Please extract every line of the listing below, word for word and without any changes.

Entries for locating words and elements
-- begin --
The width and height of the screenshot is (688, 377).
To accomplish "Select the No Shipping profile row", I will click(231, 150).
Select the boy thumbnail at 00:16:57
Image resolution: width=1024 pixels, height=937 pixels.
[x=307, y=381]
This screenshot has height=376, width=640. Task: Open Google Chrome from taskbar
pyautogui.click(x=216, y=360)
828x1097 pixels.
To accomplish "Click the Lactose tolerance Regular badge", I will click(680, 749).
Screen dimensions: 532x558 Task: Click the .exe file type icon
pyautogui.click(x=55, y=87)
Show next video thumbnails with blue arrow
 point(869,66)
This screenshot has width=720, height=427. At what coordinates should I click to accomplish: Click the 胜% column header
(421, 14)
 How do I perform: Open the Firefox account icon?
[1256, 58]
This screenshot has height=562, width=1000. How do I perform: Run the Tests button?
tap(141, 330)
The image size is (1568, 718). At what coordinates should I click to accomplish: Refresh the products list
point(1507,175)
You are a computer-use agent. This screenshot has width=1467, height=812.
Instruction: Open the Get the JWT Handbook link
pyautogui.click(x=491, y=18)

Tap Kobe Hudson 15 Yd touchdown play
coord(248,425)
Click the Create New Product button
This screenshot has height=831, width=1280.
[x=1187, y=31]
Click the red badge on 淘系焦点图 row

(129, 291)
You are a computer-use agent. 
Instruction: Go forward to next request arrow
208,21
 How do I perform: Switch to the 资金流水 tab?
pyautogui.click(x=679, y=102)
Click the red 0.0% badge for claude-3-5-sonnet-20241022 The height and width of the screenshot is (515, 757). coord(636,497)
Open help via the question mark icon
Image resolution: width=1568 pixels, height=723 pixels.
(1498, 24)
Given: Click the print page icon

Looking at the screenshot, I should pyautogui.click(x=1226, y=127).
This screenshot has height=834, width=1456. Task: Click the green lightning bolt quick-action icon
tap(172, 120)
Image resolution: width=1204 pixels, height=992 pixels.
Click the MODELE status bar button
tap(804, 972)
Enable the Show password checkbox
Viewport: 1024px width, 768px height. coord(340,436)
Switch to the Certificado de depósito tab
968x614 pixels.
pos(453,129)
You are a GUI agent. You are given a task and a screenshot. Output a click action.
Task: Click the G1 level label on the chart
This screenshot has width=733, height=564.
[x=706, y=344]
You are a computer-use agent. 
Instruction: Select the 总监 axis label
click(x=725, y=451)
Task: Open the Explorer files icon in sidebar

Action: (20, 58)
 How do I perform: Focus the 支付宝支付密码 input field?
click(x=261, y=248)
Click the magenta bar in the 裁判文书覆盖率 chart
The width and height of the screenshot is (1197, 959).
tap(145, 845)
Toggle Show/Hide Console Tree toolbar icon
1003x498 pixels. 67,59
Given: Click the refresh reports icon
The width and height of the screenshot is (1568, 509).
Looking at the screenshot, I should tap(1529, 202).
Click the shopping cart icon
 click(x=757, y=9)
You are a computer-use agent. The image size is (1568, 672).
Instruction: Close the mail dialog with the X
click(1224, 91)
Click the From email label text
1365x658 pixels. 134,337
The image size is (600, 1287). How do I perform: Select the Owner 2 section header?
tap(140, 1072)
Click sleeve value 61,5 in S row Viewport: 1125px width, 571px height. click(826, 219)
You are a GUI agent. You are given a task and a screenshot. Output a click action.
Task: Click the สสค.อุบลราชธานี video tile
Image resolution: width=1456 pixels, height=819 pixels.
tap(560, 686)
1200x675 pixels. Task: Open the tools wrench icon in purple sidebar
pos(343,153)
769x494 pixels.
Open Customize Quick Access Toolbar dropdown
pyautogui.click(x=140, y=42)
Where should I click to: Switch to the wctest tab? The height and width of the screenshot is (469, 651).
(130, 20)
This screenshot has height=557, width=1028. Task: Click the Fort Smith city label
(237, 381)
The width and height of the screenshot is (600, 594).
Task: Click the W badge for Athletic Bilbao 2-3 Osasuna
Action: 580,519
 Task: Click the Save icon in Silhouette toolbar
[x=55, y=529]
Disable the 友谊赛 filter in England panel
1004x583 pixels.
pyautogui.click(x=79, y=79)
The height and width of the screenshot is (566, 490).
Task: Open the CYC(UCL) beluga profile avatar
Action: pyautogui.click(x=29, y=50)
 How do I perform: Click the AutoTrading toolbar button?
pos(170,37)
-- end --
▶ [Output for this task]:
The width and height of the screenshot is (688, 377).
To accomplish "Select the No Shipping profile row", I will click(231, 150).
Select the boy thumbnail at 00:16:57
Image resolution: width=1024 pixels, height=937 pixels.
[x=307, y=381]
This screenshot has height=376, width=640. Task: Open Google Chrome from taskbar
pyautogui.click(x=216, y=360)
828x1097 pixels.
To accomplish "Click the Lactose tolerance Regular badge", I will click(680, 749).
Screen dimensions: 532x558 Task: Click the .exe file type icon
pyautogui.click(x=55, y=87)
Show next video thumbnails with blue arrow
 point(869,66)
This screenshot has width=720, height=427. At what coordinates should I click to accomplish: Click the 胜% column header
(421, 14)
 How do I perform: Open the Firefox account icon?
[1256, 58]
This screenshot has height=562, width=1000. How do I perform: Run the Tests button?
tap(141, 330)
The image size is (1568, 718). At what coordinates should I click to accomplish: Refresh the products list
point(1507,175)
You are a computer-use agent. This screenshot has width=1467, height=812.
Instruction: Open the Get the JWT Handbook link
pyautogui.click(x=491, y=18)

Tap Kobe Hudson 15 Yd touchdown play
coord(248,425)
Click the Create New Product button
This screenshot has height=831, width=1280.
[x=1187, y=31]
Click the red badge on 淘系焦点图 row

(129, 291)
You are a computer-use agent. 
Instruction: Go forward to next request arrow
208,21
 How do I perform: Switch to the 资金流水 tab?
pyautogui.click(x=679, y=102)
Click the red 0.0% badge for claude-3-5-sonnet-20241022 The height and width of the screenshot is (515, 757). coord(636,497)
Open help via the question mark icon
Image resolution: width=1568 pixels, height=723 pixels.
(1498, 24)
Given: Click the print page icon

Looking at the screenshot, I should pyautogui.click(x=1226, y=127).
This screenshot has height=834, width=1456. Task: Click the green lightning bolt quick-action icon
tap(172, 120)
Image resolution: width=1204 pixels, height=992 pixels.
Click the MODELE status bar button
tap(804, 972)
Enable the Show password checkbox
Viewport: 1024px width, 768px height. coord(340,436)
Switch to the Certificado de depósito tab
968x614 pixels.
pos(453,129)
You are a GUI agent. You are given a task and a screenshot. Output a click action.
Task: Click the G1 level label on the chart
This screenshot has width=733, height=564.
[x=706, y=344]
You are a computer-use agent. 
Instruction: Select the 总监 axis label
click(x=725, y=451)
Task: Open the Explorer files icon in sidebar

Action: (20, 58)
 How do I perform: Focus the 支付宝支付密码 input field?
click(x=261, y=248)
Click the magenta bar in the 裁判文书覆盖率 chart
The width and height of the screenshot is (1197, 959).
tap(145, 845)
Toggle Show/Hide Console Tree toolbar icon
1003x498 pixels. 67,59
Given: Click the refresh reports icon
The width and height of the screenshot is (1568, 509).
Looking at the screenshot, I should tap(1529, 202).
Click the shopping cart icon
 click(x=757, y=9)
You are a computer-use agent. The image size is (1568, 672).
Instruction: Close the mail dialog with the X
click(1224, 91)
Click the From email label text
1365x658 pixels. 134,337
The image size is (600, 1287). How do I perform: Select the Owner 2 section header?
tap(140, 1072)
Click sleeve value 61,5 in S row Viewport: 1125px width, 571px height. click(826, 219)
You are a GUI agent. You are given a task and a screenshot. Output a click action.
Task: Click the สสค.อุบลราชธานี video tile
Image resolution: width=1456 pixels, height=819 pixels.
tap(560, 686)
1200x675 pixels. Task: Open the tools wrench icon in purple sidebar
pos(343,153)
769x494 pixels.
Open Customize Quick Access Toolbar dropdown
pyautogui.click(x=140, y=42)
Where should I click to: Switch to the wctest tab? The height and width of the screenshot is (469, 651).
(130, 20)
This screenshot has height=557, width=1028. Task: Click the Fort Smith city label
(237, 381)
The width and height of the screenshot is (600, 594).
Task: Click the W badge for Athletic Bilbao 2-3 Osasuna
Action: 580,519
 Task: Click the Save icon in Silhouette toolbar
[x=55, y=529]
Disable the 友谊赛 filter in England panel
1004x583 pixels.
pyautogui.click(x=79, y=79)
The height and width of the screenshot is (566, 490).
Task: Open the CYC(UCL) beluga profile avatar
Action: pyautogui.click(x=29, y=50)
 How do I perform: Click the AutoTrading toolbar button?
pos(170,37)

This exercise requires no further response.